I
always wanted to travel. Watching
beautiful landscapes on TV as a kid, I nearly couldn’t breath. I had to get to those places. But how?
I was a girl growing up in a trailer park in Girard, PA. It was a big deal when my family once spent a few days in Cleveland. Telling my family about how I was going to travel the world one day, they would smile and say, “Sure you will.” No one, including me, could see how this dream could possibly come true. I didn’t just want to go to Cleveland, I wanted to go everywhere. And everywhere is expensive.
My first real opportunity to travel came when I was in college. I was a junior and the summer trip to Scotland caught my eye. It was a lot of money, but the two-week adventure could count as credit towards my degree. I was in a sort of an ecstatic agony. Every blood cell in my body ached to go, but I couldn’t completely justify it. I would be broke for a year if I went.

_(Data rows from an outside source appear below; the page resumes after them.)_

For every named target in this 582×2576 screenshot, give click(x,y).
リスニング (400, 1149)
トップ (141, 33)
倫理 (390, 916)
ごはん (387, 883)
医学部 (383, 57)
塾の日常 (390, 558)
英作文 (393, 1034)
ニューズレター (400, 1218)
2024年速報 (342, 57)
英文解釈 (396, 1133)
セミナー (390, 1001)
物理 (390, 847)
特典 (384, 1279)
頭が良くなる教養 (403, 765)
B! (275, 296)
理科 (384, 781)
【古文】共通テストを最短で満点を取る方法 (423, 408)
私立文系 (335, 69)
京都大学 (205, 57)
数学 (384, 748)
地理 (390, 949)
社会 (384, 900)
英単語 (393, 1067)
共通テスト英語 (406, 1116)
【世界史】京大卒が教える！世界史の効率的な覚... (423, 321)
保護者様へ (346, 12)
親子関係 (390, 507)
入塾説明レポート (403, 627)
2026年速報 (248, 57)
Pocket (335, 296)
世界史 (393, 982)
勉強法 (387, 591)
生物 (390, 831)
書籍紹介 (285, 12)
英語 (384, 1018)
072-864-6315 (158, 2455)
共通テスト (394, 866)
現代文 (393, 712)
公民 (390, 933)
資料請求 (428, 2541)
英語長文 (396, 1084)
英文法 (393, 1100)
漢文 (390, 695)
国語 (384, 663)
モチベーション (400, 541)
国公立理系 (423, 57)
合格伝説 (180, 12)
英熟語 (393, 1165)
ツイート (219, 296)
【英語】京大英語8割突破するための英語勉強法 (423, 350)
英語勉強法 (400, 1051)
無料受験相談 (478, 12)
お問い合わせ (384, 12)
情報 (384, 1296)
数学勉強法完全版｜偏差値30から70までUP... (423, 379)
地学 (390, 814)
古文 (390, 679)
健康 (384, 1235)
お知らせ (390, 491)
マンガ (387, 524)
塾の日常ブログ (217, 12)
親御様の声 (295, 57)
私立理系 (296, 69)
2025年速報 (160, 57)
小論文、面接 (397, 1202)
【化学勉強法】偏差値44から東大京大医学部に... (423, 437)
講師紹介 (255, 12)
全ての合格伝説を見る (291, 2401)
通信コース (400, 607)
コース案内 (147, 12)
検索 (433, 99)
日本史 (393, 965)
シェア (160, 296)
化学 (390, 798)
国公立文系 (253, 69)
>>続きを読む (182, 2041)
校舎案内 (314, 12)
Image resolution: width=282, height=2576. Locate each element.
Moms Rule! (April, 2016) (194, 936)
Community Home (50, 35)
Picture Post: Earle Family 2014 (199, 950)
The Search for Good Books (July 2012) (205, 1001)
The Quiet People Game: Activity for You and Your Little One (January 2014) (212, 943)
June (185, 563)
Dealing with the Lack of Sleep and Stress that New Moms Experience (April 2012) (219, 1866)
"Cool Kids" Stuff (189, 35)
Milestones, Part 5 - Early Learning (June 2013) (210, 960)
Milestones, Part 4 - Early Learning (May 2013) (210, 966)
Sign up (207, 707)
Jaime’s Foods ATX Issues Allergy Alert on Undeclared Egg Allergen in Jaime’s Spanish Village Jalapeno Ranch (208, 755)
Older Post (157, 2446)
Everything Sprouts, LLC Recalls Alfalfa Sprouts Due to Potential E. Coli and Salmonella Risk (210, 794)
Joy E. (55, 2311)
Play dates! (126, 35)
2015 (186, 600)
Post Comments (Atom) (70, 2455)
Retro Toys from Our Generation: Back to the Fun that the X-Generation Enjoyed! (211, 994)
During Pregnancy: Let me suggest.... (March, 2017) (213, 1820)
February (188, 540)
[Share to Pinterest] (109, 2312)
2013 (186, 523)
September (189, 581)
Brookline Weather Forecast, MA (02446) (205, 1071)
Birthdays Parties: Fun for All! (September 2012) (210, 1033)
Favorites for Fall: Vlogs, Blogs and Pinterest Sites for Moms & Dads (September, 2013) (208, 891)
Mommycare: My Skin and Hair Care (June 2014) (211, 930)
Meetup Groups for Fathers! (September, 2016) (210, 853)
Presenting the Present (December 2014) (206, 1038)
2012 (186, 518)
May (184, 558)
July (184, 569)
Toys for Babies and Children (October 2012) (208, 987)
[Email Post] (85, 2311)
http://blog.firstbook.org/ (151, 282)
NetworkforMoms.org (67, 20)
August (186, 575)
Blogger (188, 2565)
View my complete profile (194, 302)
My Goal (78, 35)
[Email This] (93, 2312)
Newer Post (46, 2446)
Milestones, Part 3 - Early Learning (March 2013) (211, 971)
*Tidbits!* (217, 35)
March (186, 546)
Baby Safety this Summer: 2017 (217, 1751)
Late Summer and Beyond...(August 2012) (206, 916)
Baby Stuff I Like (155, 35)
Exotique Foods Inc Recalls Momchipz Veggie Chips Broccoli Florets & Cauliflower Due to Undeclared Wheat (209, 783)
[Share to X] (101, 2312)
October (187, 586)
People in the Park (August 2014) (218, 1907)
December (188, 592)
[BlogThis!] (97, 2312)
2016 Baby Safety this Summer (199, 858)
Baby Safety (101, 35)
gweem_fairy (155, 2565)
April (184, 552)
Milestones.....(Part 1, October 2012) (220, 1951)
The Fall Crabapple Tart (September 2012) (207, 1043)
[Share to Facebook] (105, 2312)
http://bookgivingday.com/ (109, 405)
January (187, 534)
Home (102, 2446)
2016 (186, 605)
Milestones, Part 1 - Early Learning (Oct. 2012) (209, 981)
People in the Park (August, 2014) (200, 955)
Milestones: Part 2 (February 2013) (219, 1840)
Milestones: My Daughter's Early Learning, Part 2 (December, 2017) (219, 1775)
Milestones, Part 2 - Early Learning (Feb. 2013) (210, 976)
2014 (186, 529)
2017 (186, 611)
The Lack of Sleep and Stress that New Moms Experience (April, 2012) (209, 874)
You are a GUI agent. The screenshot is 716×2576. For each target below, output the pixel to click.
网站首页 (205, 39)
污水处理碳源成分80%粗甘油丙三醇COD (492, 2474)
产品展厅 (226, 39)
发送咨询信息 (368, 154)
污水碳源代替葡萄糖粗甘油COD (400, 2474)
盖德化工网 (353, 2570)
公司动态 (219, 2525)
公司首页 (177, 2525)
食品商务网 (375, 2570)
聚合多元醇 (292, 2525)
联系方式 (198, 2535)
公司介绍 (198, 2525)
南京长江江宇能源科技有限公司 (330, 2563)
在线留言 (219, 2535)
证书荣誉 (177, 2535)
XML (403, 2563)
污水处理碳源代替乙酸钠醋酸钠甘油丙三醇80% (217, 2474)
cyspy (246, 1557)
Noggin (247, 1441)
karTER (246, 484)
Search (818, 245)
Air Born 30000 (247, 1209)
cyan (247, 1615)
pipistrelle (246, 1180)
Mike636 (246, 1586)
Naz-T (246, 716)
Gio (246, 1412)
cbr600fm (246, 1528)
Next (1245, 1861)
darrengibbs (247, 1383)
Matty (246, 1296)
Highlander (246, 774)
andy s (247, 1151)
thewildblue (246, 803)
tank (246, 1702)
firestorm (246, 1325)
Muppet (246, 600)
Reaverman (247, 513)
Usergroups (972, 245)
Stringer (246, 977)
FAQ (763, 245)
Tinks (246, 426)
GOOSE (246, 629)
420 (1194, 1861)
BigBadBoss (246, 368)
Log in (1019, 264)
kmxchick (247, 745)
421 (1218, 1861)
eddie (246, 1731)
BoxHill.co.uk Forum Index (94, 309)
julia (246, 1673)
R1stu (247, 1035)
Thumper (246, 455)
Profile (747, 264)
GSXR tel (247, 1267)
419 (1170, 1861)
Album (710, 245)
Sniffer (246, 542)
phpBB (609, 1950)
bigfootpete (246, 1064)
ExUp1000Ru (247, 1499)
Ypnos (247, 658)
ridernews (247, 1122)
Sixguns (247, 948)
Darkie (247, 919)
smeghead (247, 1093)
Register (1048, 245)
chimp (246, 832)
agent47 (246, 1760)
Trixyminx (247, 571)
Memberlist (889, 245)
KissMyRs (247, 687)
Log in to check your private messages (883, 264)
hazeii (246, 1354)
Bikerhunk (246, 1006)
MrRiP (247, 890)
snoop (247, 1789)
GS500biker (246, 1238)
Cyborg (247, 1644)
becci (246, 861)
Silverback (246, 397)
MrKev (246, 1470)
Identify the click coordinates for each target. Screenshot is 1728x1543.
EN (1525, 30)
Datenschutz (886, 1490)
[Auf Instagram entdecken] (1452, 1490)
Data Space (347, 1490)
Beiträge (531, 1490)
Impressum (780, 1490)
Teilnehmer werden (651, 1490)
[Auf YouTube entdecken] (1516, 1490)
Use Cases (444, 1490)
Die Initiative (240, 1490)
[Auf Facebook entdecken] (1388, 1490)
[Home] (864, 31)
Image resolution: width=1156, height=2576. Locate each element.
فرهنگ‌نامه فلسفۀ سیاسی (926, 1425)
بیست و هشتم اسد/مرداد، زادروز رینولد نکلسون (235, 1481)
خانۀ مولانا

I almost didn’t pick up an application for the trip. I was still a girl who had to pay my tuition in small installments. Even buying shampoo posed a hardship when I only had ten dollars a week to call my own. Scotland seemed wildly impulsive and maybe a bit crazy.
I found out about a small scholarship and hesitated. Could I possibly win it? I scribbled out a messy essay on the travel department’s application and shoved it into the campus mail. I was totally afraid, but, by taking the plunge, I became unreasonably happy.
I can still feel the leap of adrenaline I had when I opened my acceptance letter. I remember crying and laughing and being in awe. I WOULD go to Scotland. I would be broke. I would celebrate and buy a kilt and order a passport and fly on a plane for the first time in my life.
The trip was all I expected: weird and exhausting and new and pretty. But, most of all, the trip was a symbol. I could make my dreams come true. Since that time, I have been to London, New York City, Philadelphia, Washington, D.C, Austin, Texas and Arizona. I may not have gone everywhere yet, but I’m working on it.